Lolololololololololol !
that used to be a staple here. Very few places still make it but some slaughterhouse/butcher shops and individuals still make it. In Acadiana it is a form of boudin(pork rice dressing stuffed in a casing) called blood boudin and usually made with pork blood, a little meat and rice. 
Never been my favorite meal but I'll eat a little piece if its fresh boiled or steamed and hot. 
I would eat it as a kid along with cow brains but I caught a mental block somewheres along the line. 
I just stick to the good stuff these days. 
Chitlins 
Tripe
Hog Maws
oxtails

Tonad et Zeclare! Mai's ca c'est bon, Oui!

----------

presSTOMPYFOOT (09-05-2015),syrenn (09-04-2015)

----------


## Pepper Belly

My mom loved bloodwurst and head cheese. Not a fan myself, but I love really good liverwurst.

----------

presSTOMPYFOOT (09-05-2015)

----------


## Jehoshaphat

I think if I was offered some, I would invoke some excuse of Old Testament dietary laws.

----------

Roadmaster (09-04-2015)

----------


## Calypso Jones

I would no more eat blood than I would eat long pig.

----------


## Pepper Belly

> I would no more eat blood than I would eat long pig.


What the hell is long pig?

----------



----------


## HawkTheSlayer

> I think if I was offered some, I would invoke some excuse of Old Testament dietary laws.


Its pretty tasty if its seasoned right. They didn't waste any part of a hog around here. Head cheese, you just couldn't buy sausage casings. You cleaned your own. Feet, pig lips and pig tails all went in beans. 
The only thing I can remember not eating were the ears and we prolly did sometimes. Those were sun dried and given to the dogs to chew on.

----------

presSTOMPYFOOT (09-05-2015)

----------


## sooda

> What the hell is long pig?


Humans are long pig.

Nearly every culture has some sort of blood pudding or blood sausage.. I don't eat it. Sometimes it has rice and spices in it... others put nuts and stuff like that.

----------

Pepper Belly (09-04-2015)

----------


## HawkTheSlayer

Yes. Pray tell Madame , what is a long pig?

----------

presSTOMPYFOOT (09-05-2015)

----------


## HawkTheSlayer

> Humans are long pig.
> 
> Nearly every culture has some sort of blood pudding or blood sausage.. I don't eat it. Sometimes it has rice and spices in it... others put nuts and stuff like that.

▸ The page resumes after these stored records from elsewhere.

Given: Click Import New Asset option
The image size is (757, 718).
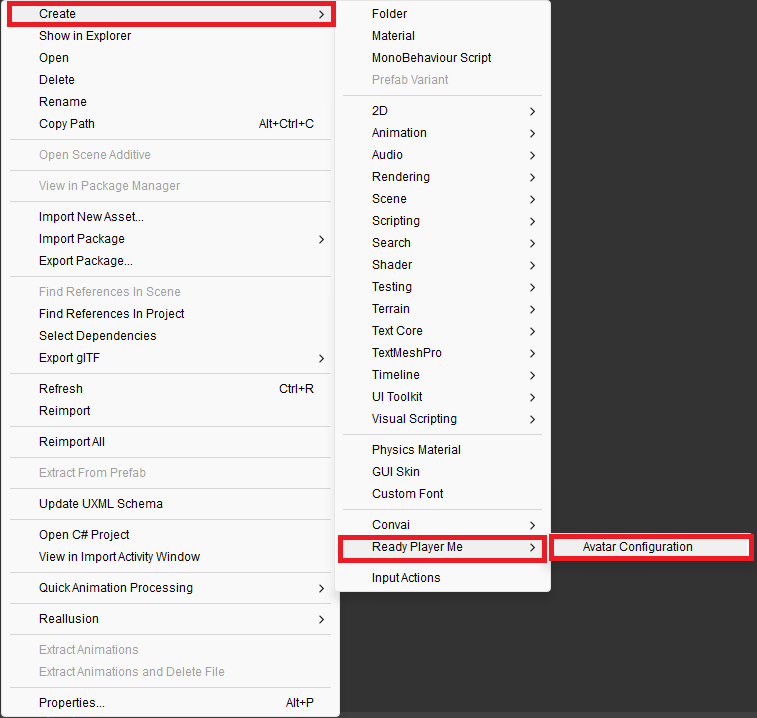Looking at the screenshot, I should click(x=91, y=217).
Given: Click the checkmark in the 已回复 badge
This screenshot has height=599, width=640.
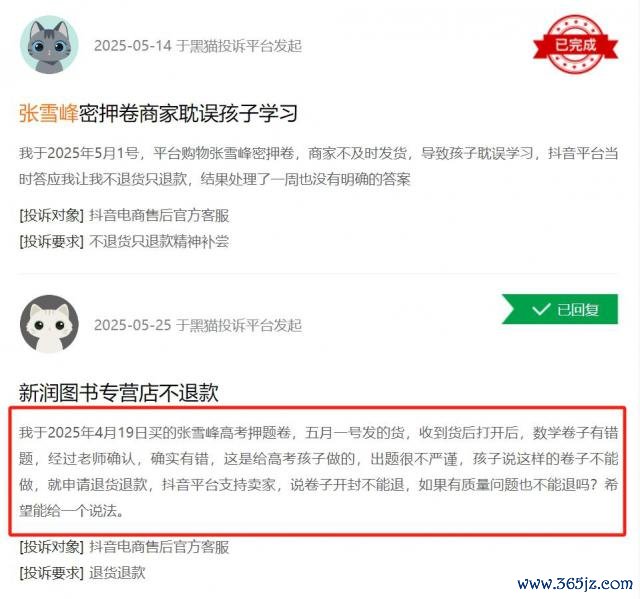Looking at the screenshot, I should (541, 309).
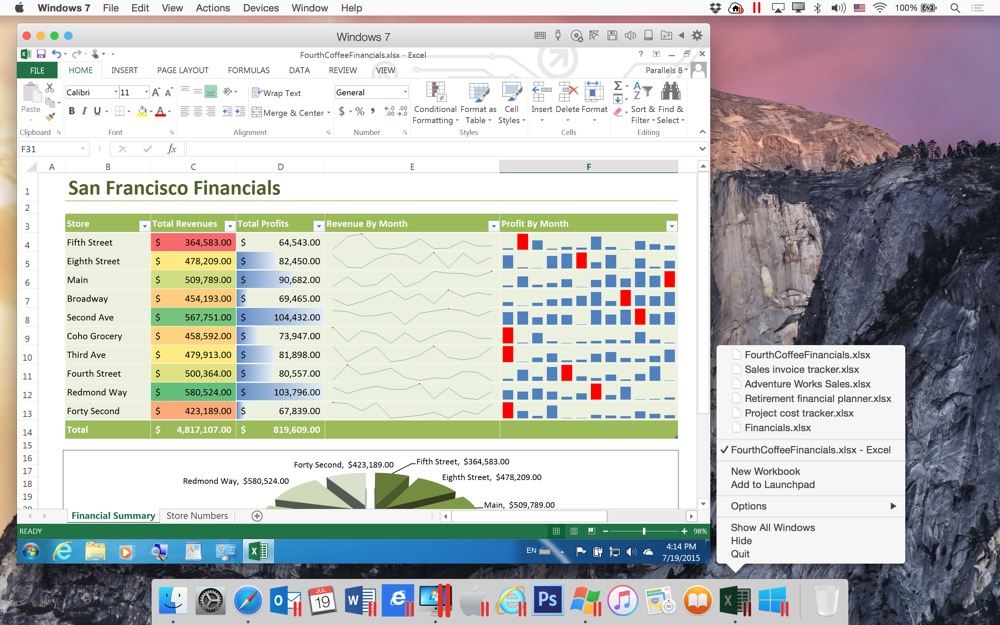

Never heard that expression before. Thanx.

----------


## Pepper Belly

> Humans are long pig.
> 
> Nearly every culture has some sort of blood pudding or blood sausage.. I don't eat it. Sometimes it has rice and spices in it... others put nuts and stuff like that.


Now that you say it I recall hearing or reading it before in conjunction with cannibalism.

----------


## syrenn

> Lolololololololololol !
> that used to be a staple here. Very few places still make it but some slaughterhouse/butcher shops and individuals still make it. In Acadiana it is a form of boudin(pork rice dressing stuffed in a casing) called blood boudin and usually made with pork blood, a little meat and rice. 
> Never been my favorite meal but I'll eat a little piece if its fresh boiled or steamed and hot. 
> I would eat it as a kid along with cow brains but I caught a mental block somewheres along the line. 
> I just stick to the good stuff these days. 
> Chitlins 
> Tripe
> Hog Maws
> oxtails
> ...



Laissez les bons temps rouler!"

----------

presSTOMPYFOOT (09-05-2015)

----------


## syrenn

> WHY in the name of good sense would anyone EAT blood sausage???
> 
> *Blood sausages* are sausages filled with blood that are cooked or dried and mixed with a filler until they are thick enough to congeal when cooled. The dish is found world-wide. Pig, cattle, sheep, duck, and goat blood can be used depending on different countries.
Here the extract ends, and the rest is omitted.